The most direct way to get the data is to run the JavaScript just like your browser would, e.g. by scraping with RSelenium or splashr, and then grab the HTML. (After you scrape the source, you can still parse the HTML with rvest.)
There are sometimes clever ways around such an approach (RSelenium and splashr are decidedly heavier than rvest), but they require looking deeper into how the data is loaded.
Yeah, it's a bit of a bear. The examples in the docs are helpful, though; you can often adapt them to what you need. The package is object-oriented in a way that most in R aren't; a lot of the functions you need will be methods of the remote driver. What works for me (but may or may not for you, annoyingly):
library(RSelenium)
library(rvest)
rd <- rsDriver()
rd$client$navigate('http://www.uscho.com/recaplink.php?gid=1_970_20172018')
h <- rd$client$getPageSource()
h <- h[[1]] %>% read_html()
rd$client$close()
rd$server$stop()
rm(rd)
boxgoals <- h %>%
html_node('#boxgoals') %>%
html_table()
boxgoals
#> Per Team Scorer Assist 1 Assist 2 Goal Type Time
#> 1 1 Boston College-1 Connor Moore Mike Booth Casey Carreau 15:30
#> 2 2 Providence-1 Erik Foley Spenser Young 4x4 08:22
#> 3 2 Providence-2 Ben Mirageas Scott Conway Spenser Young GWG PPG 5x4 19:14
This works, but is sort of a pain. splashr is a newer alternative that is built to contain a lot of the messiness in docker. Also nicely, its render_html function returns an xml2 object like rvest uses, so it can integrate directly. Note you'll need to install and start docker before the following will work.
library(splashr)
library(rvest)
# install_splash() # run this once to install the docker image
sp <- start_splash()
pg <- render_html(url = 'http://www.uscho.com/recaplink.php?gid=1_970_20172018')
stop_splash(sp)
boxgoals <- pg %>%
html_node('#boxgoals') %>%
html_table()
boxgoals
#> Per Team Scorer Assist 1 Assist 2 Goal Type Time
#> 1 1 Boston College-1 Connor Moore Mike Booth Casey Carreau 15:30
#> 2 2 Providence-1 Erik Foley Spenser Young 4x4 08:22
#> 3 2 Providence-2 Ben Mirageas Scott Conway Spenser Young GWG PPG 5x4 19:14
There's much more to using docker fully, of course. Here's a nice tutorial to get you started. In this case, you don't really need to know much, but it is important to realize that install_splash will download a 1.2Gb docker image to your machine. The above tutorial explains how to delete it afterwards if you want your disk space back.

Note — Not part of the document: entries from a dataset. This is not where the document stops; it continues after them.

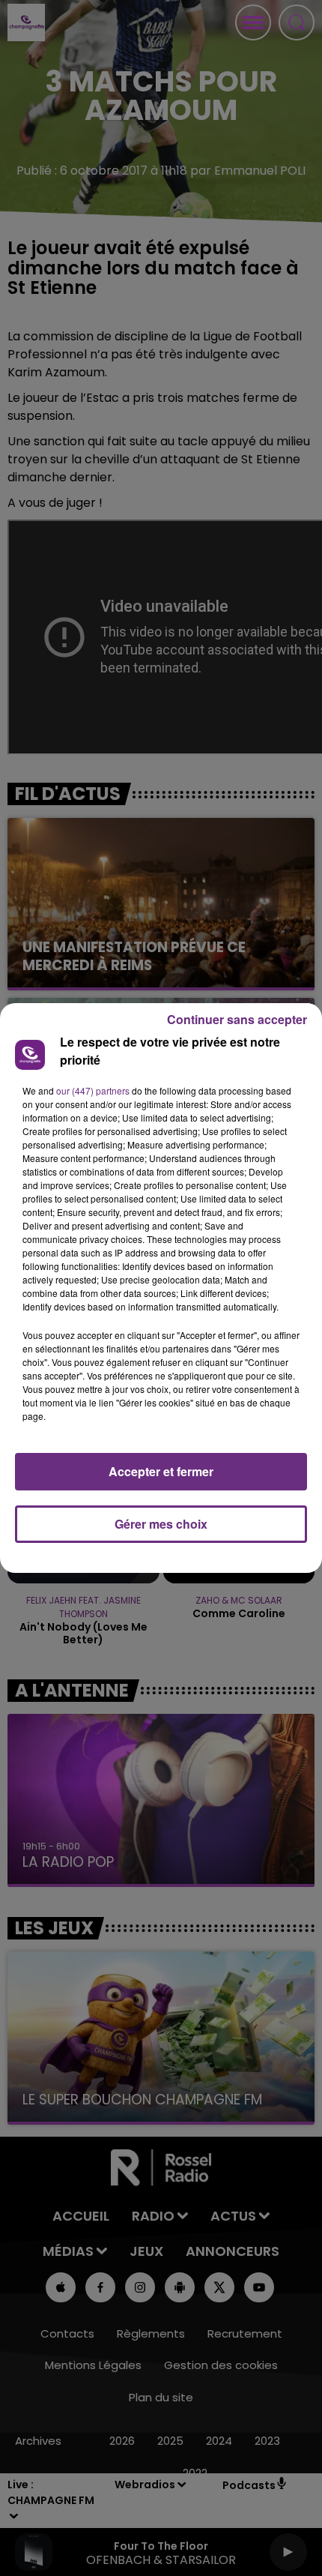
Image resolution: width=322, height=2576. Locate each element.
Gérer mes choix (161, 1523)
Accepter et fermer (161, 1471)
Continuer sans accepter (237, 1019)
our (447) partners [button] (93, 1090)
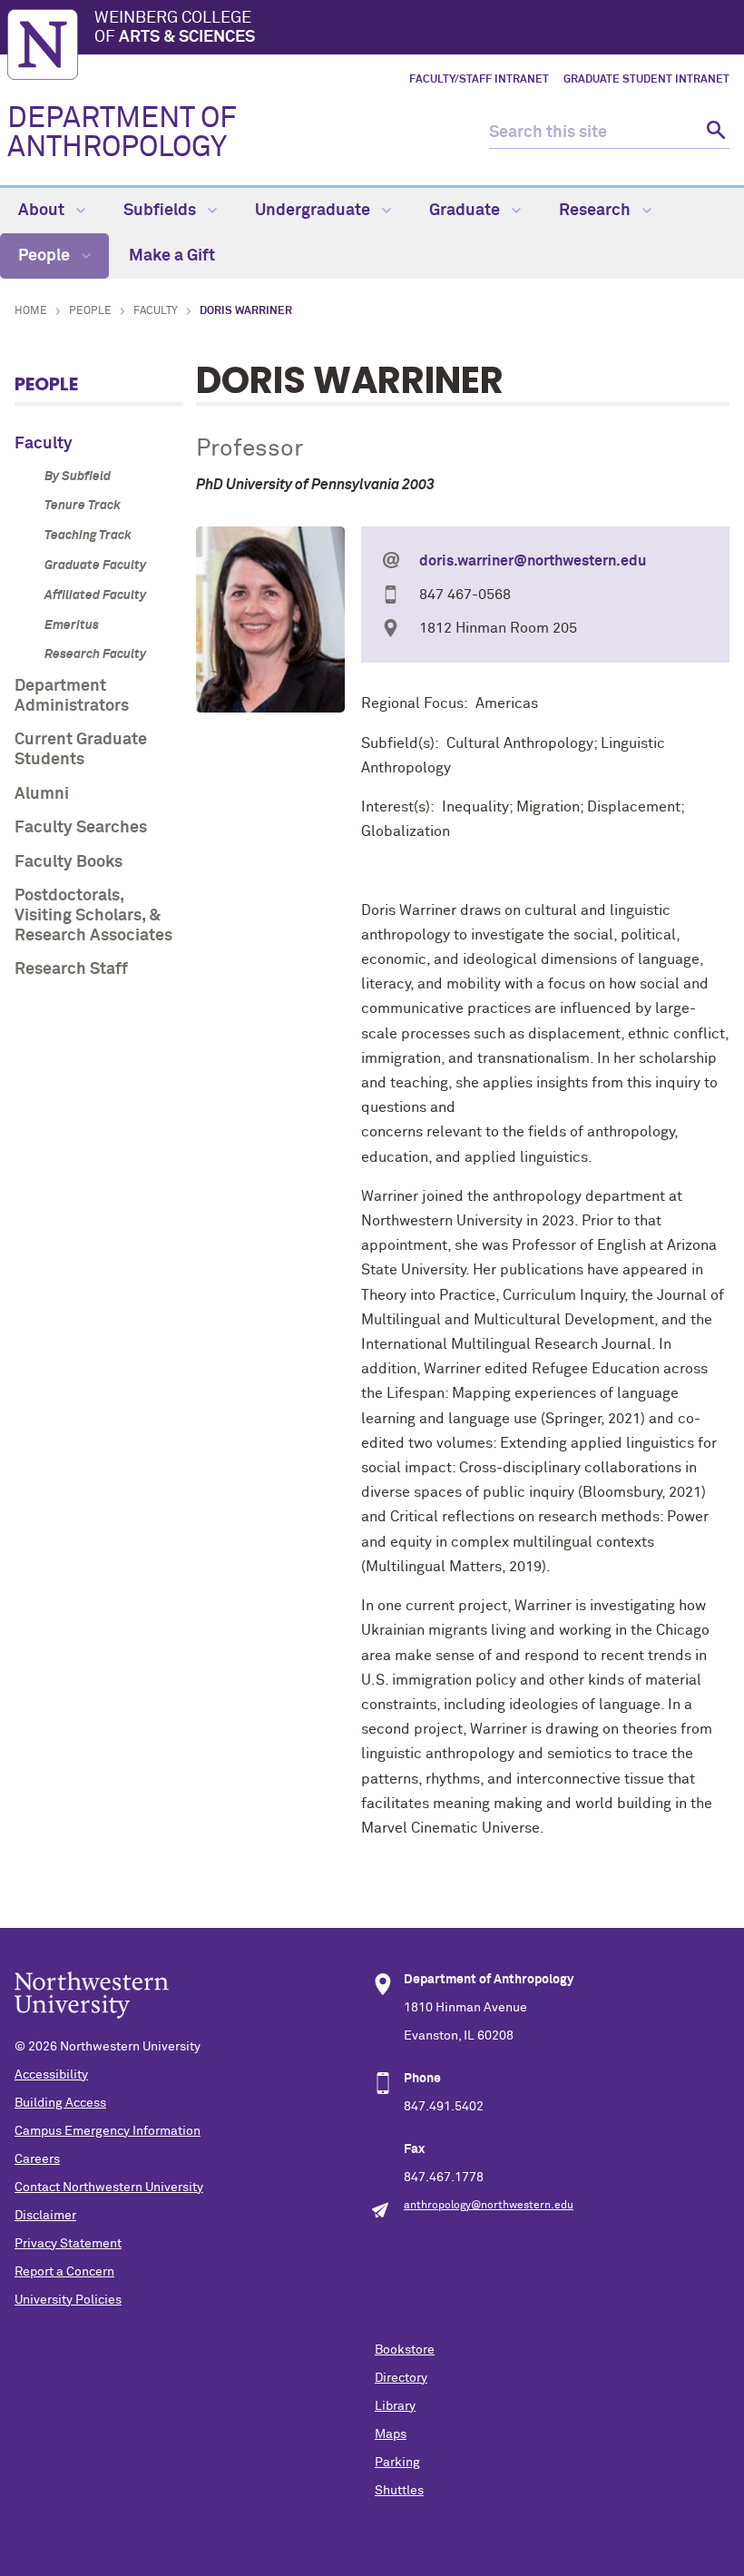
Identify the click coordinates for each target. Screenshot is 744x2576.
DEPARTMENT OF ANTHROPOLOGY (122, 133)
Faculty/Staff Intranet (479, 79)
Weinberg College (174, 28)
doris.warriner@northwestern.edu (532, 561)
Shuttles (399, 2490)
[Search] (713, 133)
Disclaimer (45, 2215)
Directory (401, 2378)
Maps (390, 2434)
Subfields (161, 210)
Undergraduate (314, 210)
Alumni (42, 794)
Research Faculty (95, 654)
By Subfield (77, 476)
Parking (397, 2462)
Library (395, 2406)
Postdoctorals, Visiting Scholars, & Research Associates (93, 915)
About (43, 210)
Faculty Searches (81, 828)
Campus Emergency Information (108, 2131)
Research (596, 210)
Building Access (60, 2103)
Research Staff (71, 969)
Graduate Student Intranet (646, 79)
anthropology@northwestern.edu (488, 2205)
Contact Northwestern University (109, 2187)
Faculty (155, 311)
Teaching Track (88, 535)
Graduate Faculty (95, 565)
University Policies (68, 2300)
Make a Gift (172, 256)
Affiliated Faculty (95, 595)
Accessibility (51, 2075)
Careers (37, 2159)
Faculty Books (68, 862)
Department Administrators (72, 696)
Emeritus (71, 625)
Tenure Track (82, 505)
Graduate (466, 210)
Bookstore (405, 2350)
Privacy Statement (68, 2243)
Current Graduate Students (81, 750)
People (45, 256)
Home (31, 311)
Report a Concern (64, 2272)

For future reference, I just spent hours going insane, trying to figure out why I couldn't use Docker. I'm on Windows 10 and I needed to enable virtualization. So if you need to do that, google "enable virtualization windows 10" and it should help you.

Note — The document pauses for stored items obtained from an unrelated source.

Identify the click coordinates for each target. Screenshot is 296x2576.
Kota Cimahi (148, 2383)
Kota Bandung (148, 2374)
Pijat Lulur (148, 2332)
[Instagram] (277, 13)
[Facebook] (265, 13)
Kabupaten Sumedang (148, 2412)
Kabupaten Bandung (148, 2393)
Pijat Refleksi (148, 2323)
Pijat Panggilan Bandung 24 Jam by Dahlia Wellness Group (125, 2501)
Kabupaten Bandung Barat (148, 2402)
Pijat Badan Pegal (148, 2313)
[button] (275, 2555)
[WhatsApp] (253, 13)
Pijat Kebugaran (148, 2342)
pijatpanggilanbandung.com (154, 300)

You might have a look at PhantomJS. It's a headless browser that should allow you to render and then save pages, then scrape the saved page, with tables now in HTML.
Take a look at decapitated via gitlab.com/hrbrmstr/decapitated (or github for legacy code sharing service users). It's much less complex than splashr and may get you what you need.

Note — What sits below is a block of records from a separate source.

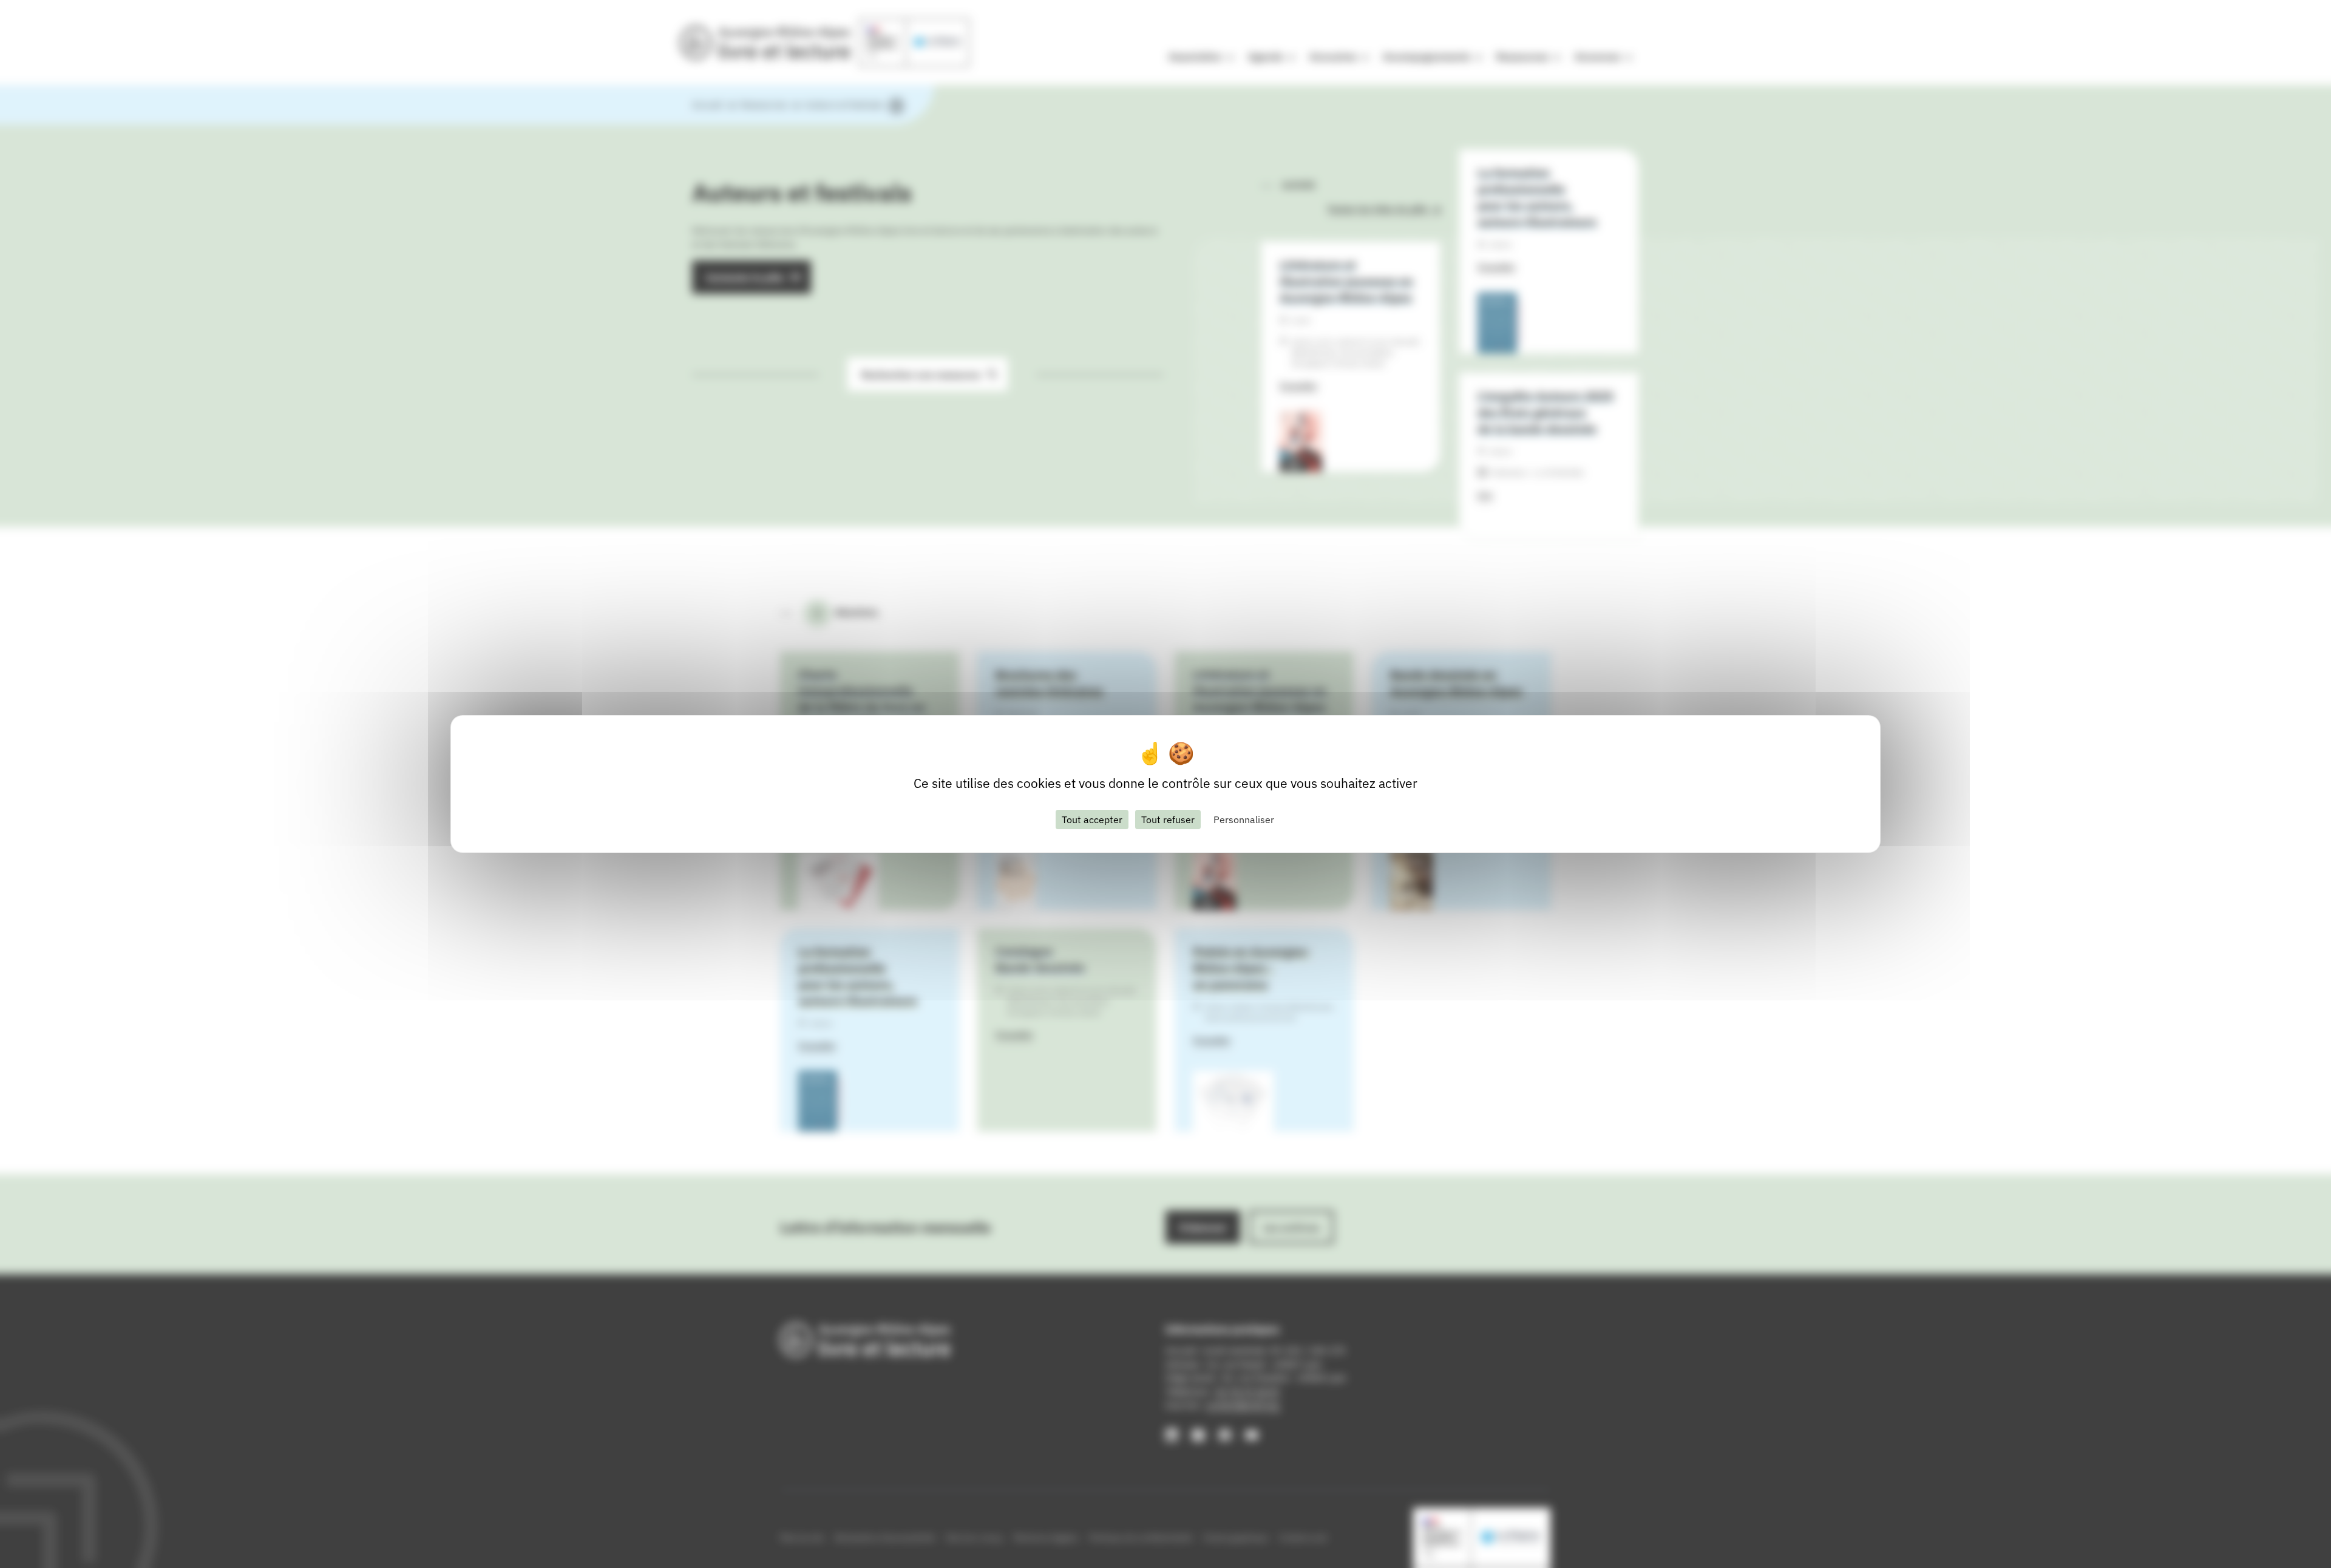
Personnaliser (1243, 819)
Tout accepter (1092, 819)
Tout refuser (1168, 819)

phanotmjs is also in "perhaps the community will keep it going" mode ever since headless chrome (what decapitated uses) came on the scene.
I'd strongly suggest (for a number of reasons) using the decapitated::download_chromium() function. After doing to, it will tell you the environment variable setting you need to add to ~/.Renviron. That way the browser automation ops are kept separate from your main Chrome binary so there's no possible corruption of your own Chrome profile and no chance it will ever not be "headless" (and also means you can ditch the Google-spying Chrome and use the far superior Firefox Developer Edition
At this point I'd probably recommend using hrbrmstr's decapitated package he linked above, which is less of a pain than the other options. Install the package, configure it (meaning probably use the helper to install chromium, set the environment variable in ~/.Renviron, and restart R), and then you can use chrome_read_html to grab and xml2 object you can parse normally with rvest.